Collectively we felt inspired through discussions in class about the future of robotics and how they can be used to improve the safety within the building industry.  From this we wanted to see what has been done so far to mitigate these hazards and explore the future of what is possible.


Relation to Intelligent Buildings:


With the increasing number of high-rise and large-scale buildings, modern buildings are becoming intelligent, and are incurring high construction costs and requiring careful maintenance. Maintenance for buildings significantly depends on human labor, unlike other construction processes that are gradually being automated. Accidents may produce very high social and economic losses. Additionally, the reliability of the manual inspection approach is questionable because human judgement is always subjective. Consequently, the poor inspection result will cause either excessive or inadequate repairing work that is undesirable in term of costing and safety. To address this problem, herein, a robotic building maintenance system using multi-robot concepts, can improve the efficiency and economic feasibility of the process. 


Challenges:

Not a lot of progress has been made in relation to building industry in terms of using robots for maintenance; instead the majority of robots have been used towards actual construction of the buildings.  A challenge for us will be to find information related to the future of robotics, specifically for maintenance.  




The Future of Buildings: How Technology will Change Construction and Design

Outline
Intro/Challenges of maintenance/types of hazardous environments

Repairing facades of tall buildings
  • ·         Explanation of hazard
  • ·         Relevant technology and materials
  • ·         How can it be achieved
  • ·         Progress made so far
  • ·         Work left to do to make it possible

Hazardous waste disposal and repair  i.e. asbestos etc
  • ·         Explanation of hazard
  • ·         Relevant technology and materials
  • ·         How can it be achieved
  • ·         Progress made so far
  • ·         Work left to do to make it possible

Falls of heavy items
  • ·         Explanation of hazard
  • ·         Relevant technology and materials
  • ·         How can it be achieved
  • ·         Progress made so far
  • ·         Work left to do to make it possible

Conclusion

Comments to other posts:

Dave, I found your project plan for exploring the future application of 3-D printing to building construction fascinating. Establishing the criteria for materials and technology that are crucial to the success of such large scale printing will definitely be key in implementing this in real-life industry and I'm interested to see your take on it. Creating examples in Revit/SketchUp of building models that fit those criteria is a great way to demonstrate the feasibility of the technology. I also like that you are taking into consideration the potential social and economics benefits of 3-D printed buildings. It's obvious that you have put a lot of thought into your topic and I really look forward to seeing the final project.

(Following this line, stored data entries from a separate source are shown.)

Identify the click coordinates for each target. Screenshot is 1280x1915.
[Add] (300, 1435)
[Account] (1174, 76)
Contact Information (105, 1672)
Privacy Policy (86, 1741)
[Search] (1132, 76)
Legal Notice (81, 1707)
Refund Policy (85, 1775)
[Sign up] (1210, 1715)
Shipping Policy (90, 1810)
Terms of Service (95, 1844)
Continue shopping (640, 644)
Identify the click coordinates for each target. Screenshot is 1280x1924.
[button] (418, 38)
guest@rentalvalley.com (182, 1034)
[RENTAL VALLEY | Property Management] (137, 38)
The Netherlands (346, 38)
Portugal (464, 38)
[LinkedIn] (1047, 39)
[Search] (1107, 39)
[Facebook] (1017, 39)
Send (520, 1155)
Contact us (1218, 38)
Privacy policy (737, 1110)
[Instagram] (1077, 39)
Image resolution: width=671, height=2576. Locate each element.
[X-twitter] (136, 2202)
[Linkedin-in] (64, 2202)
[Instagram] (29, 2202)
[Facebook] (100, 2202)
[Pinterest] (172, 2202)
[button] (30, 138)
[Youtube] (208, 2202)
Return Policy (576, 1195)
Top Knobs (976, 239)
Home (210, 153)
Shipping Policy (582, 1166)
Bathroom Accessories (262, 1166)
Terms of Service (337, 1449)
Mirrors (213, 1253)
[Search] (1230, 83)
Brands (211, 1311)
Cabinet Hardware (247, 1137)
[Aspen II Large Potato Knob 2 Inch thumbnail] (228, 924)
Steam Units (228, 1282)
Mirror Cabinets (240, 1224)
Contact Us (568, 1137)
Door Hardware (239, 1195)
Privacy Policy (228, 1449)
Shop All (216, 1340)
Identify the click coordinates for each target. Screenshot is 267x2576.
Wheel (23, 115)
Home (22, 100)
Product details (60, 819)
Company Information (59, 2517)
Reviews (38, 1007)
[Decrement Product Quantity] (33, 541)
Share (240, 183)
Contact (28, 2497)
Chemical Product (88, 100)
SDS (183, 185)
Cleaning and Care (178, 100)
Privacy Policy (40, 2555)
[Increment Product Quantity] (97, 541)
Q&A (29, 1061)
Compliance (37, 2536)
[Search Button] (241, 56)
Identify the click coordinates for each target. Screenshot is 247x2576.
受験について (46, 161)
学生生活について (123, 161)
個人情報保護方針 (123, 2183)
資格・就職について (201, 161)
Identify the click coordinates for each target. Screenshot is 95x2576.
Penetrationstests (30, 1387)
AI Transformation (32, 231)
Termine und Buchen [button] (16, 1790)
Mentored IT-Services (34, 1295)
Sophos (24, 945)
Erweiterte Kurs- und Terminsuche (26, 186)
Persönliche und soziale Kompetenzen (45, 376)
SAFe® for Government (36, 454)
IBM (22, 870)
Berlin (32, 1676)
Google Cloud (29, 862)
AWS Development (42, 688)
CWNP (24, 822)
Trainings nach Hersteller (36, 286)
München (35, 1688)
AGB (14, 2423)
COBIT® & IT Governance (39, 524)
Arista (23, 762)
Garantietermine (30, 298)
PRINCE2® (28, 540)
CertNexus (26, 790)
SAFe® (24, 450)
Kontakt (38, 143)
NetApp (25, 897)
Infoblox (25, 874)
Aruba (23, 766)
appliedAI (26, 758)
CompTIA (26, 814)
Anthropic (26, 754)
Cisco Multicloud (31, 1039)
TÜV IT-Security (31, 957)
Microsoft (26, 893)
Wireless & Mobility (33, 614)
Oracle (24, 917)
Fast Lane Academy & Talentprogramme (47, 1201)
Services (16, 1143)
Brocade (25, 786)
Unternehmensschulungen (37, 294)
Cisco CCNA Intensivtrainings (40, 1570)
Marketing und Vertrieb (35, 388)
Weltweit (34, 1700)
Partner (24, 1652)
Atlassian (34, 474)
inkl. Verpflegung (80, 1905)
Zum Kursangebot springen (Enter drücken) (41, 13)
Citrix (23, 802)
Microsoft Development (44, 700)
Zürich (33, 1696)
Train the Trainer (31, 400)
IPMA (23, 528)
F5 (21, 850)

Teddy Bruder, I found your idea for your project to be very interesting. As an avid music downloader, I know all about how it is becmoing more popular in today's world to download music illegally instead of paying for it.  This is not only unethical, but it is insulting to the musical artists who are not getting the proper repirations for their hard work.  This can be directly related to 3-D printers and pirating.  There is a lot of excitement about what 3-D printers are going to be able to do, and it would be very unfortunate to have to deal with pirating. I am curious to see if you end up forming any opinions into any future laws that may be enacted to combat this inevitable event and how they would be enforced.  Congress always seems to be a little behind the times when it comes to applying legislation to technology.  


References:

Bing L. Luk, Louis K. P. Liu and Arthur A. Collie (2007). Climbing Service Robots for Improving Safety in Building Maintenance Industry, Bioinspiration and Robotics Walking and Climbing Robots, Maki K. Habib (Ed.), ISBN: 978-3-902613-15-8, InTech.


Lee, Seunghoon, Min-Sung Kang, and Chang-Soo Han. "Sensor Based Motion Planning and Estimation of High_rise Building Façade Maintenance Robot." IJPEM 13.12 (2012): 2127-134. Web. 30 Jan. 2014.

Tuesday, January 28, 2014

Group C - Week 4 - BIM makes the Engineer's Work Easier vs It makes the Engineer's work Harder

Group C

BIM makes the Engineer's work easier:



  • With experience, BIM can save a lot of time.
  • Easy visual communication with clients and contractors.
  • Easier to visualize during design and construction.
  • Allows for integrated design.
  • More flexibility in design.
  • Continuous use of the same document throughout a buildings life cycle.
  • Aid in building operations and maintenance.
  • Easier to detect or plan for construction errors in advance.


BIM makes the Engineer's work harder:



  • BIM programs require significant computing power to operate smoothly and to maximize the number of functions they're capable of performing.  This increases costs for engineers.
  • The file sizes are often very large and can be difficult to share with others due to size restrictions and upload times for email and cloud based services.  Organizations that use BIM programs often have to purchase a lot of extra hard drive space.
  • The learning curve for existing BIM programs is large.  Simple projects (like the ones we complete in class) are easy to complete but realistic, full length projects require years of experience using the program to be successful.  Fighting through the learning curve can be frustrating.
  • The programs themselves are expensive.  This increases costs for engineers.
  • Models are often delicate.  If someone tries to make changes to a complex model and they are inexperienced or incorrect they can severely alter the model and its outputs.

B - What's the relation of BIM to other IT Software?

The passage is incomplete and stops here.